An organization is often ready for a PIM when multiple of the following signals are recognizable:
- Product data is scattered across multiple systems and files
- Changes to product information take a lot of time
- Marketing and sales work with different versions of product data
- New channels or markets are difficult to connect
- Data quality is becoming increasingly important within the supply chain
A PIM helps make this complexity manageable by introducing structure, ownership, and scalability.
PLGGR within this landscape
Within this digital landscape, PLGGR positions itself as a provider of modern data and process solutions for trading companies. The PLGGR | PIM includes a connection to your ERP, an AI Assistant for product enrichment, and standard integrated DAM functionality, so images, documents, and other media are directly linked to product data.
This prevents the need for additional systems, simplifies management, and ensures that product information and media remain synchronized across all channels.
Conclusion
PIM and ERP each play their own role within the digital processes of trading companies.
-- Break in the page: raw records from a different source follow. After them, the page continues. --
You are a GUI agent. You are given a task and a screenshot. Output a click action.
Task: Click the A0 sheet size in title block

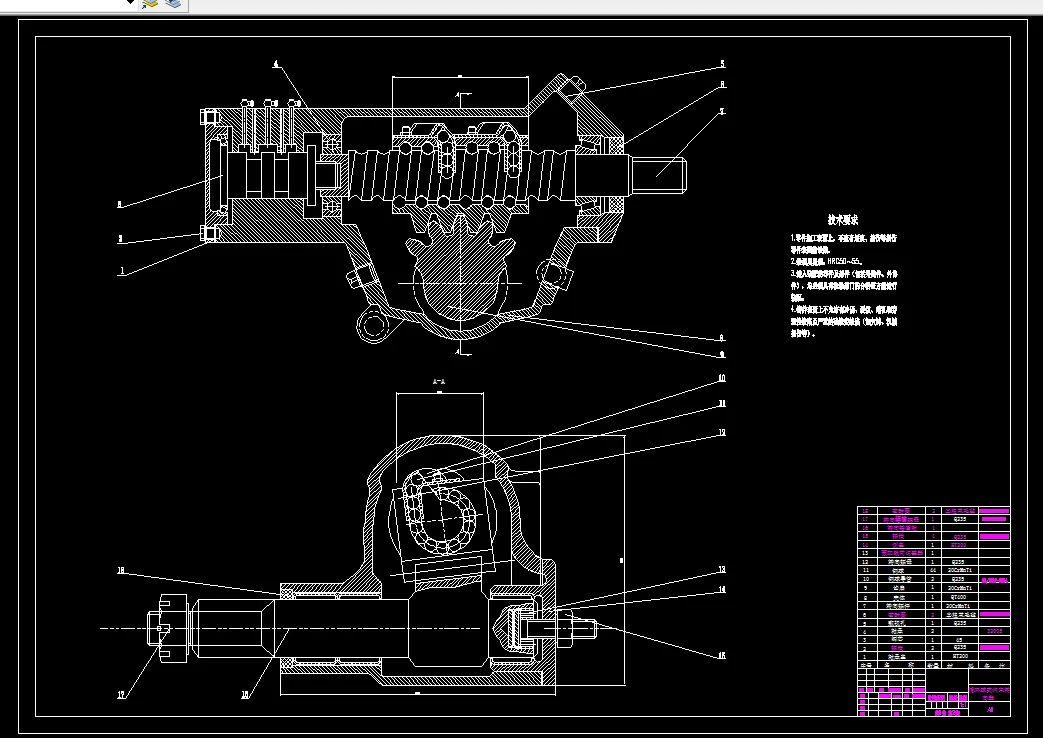pos(990,710)
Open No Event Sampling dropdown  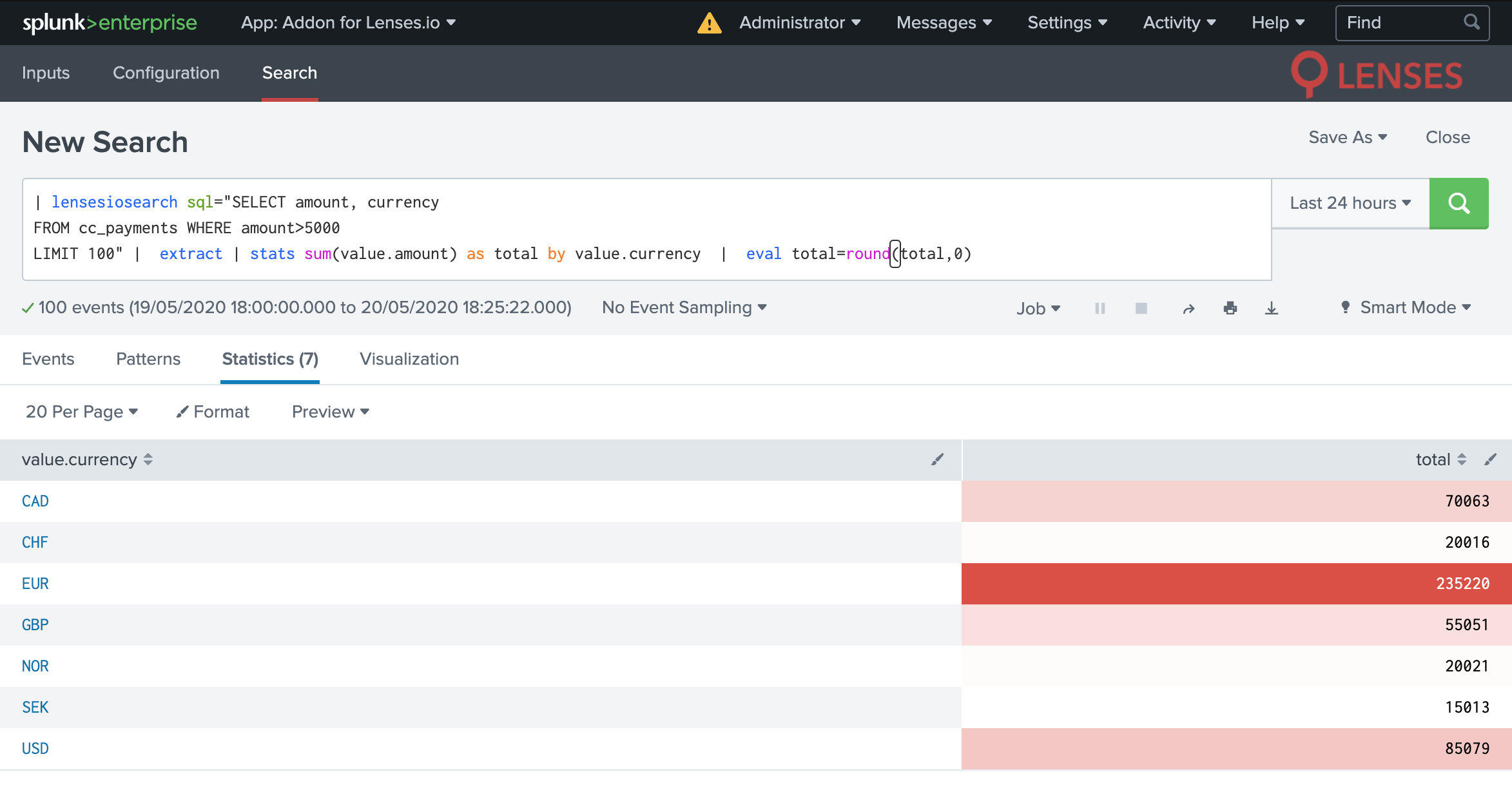(684, 308)
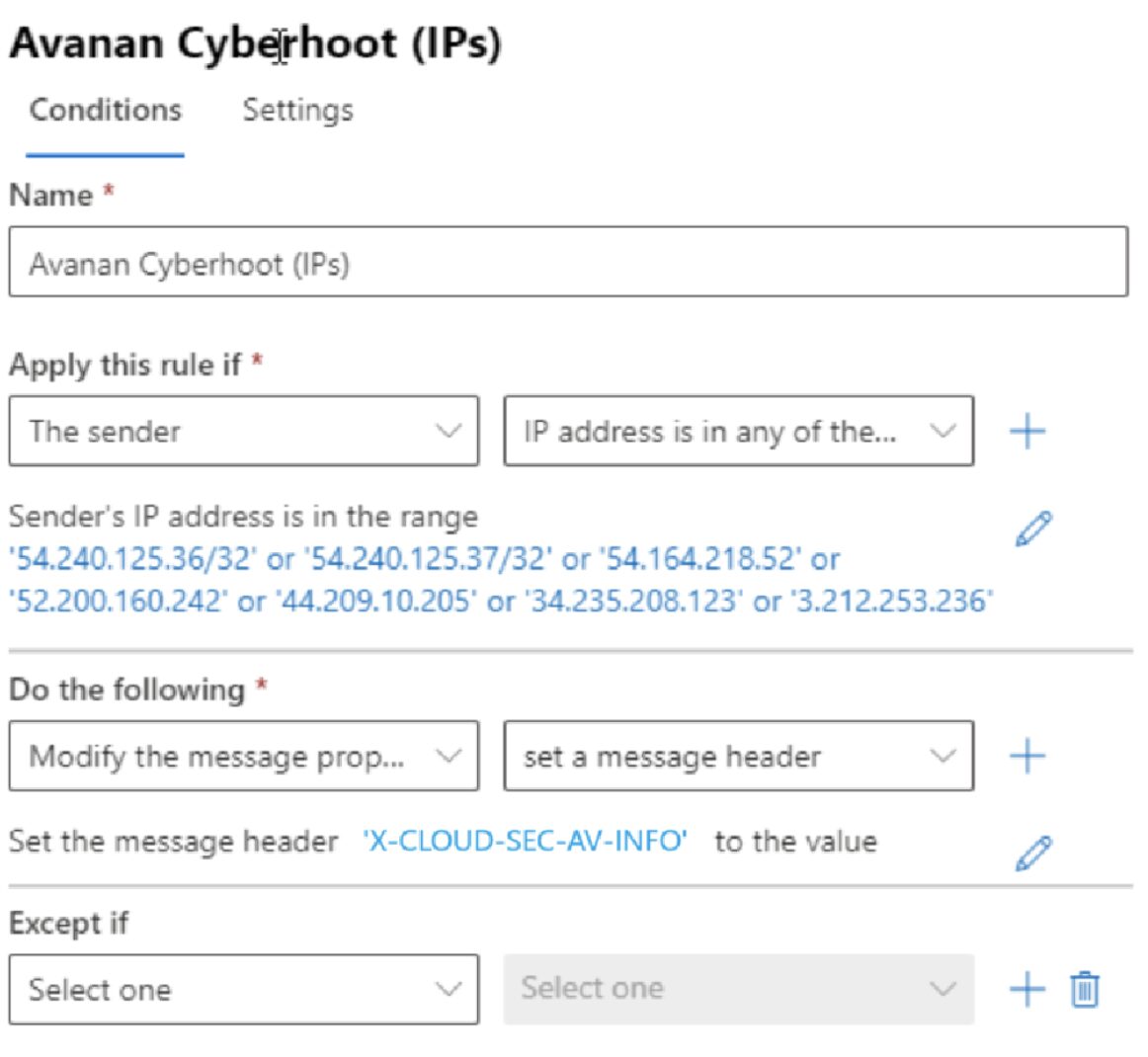Image resolution: width=1148 pixels, height=1057 pixels.
Task: Edit the sender IP range using the pencil icon
Action: [1033, 528]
The ERP drives transactions and operational processes, while the PIM system ensures consistent, enriched, and scalable product information.
Through clear data flows, strategic integrations, and realistic expectations, a digital landscape emerges that grows with the organization. Not by replacing systems, but by making them work together intelligently.
For organizations that want to professionalize their product data and set it up in a future-proof manner, the combination of PIM, ERP, and well-thought-out integrations forms an essential foundation.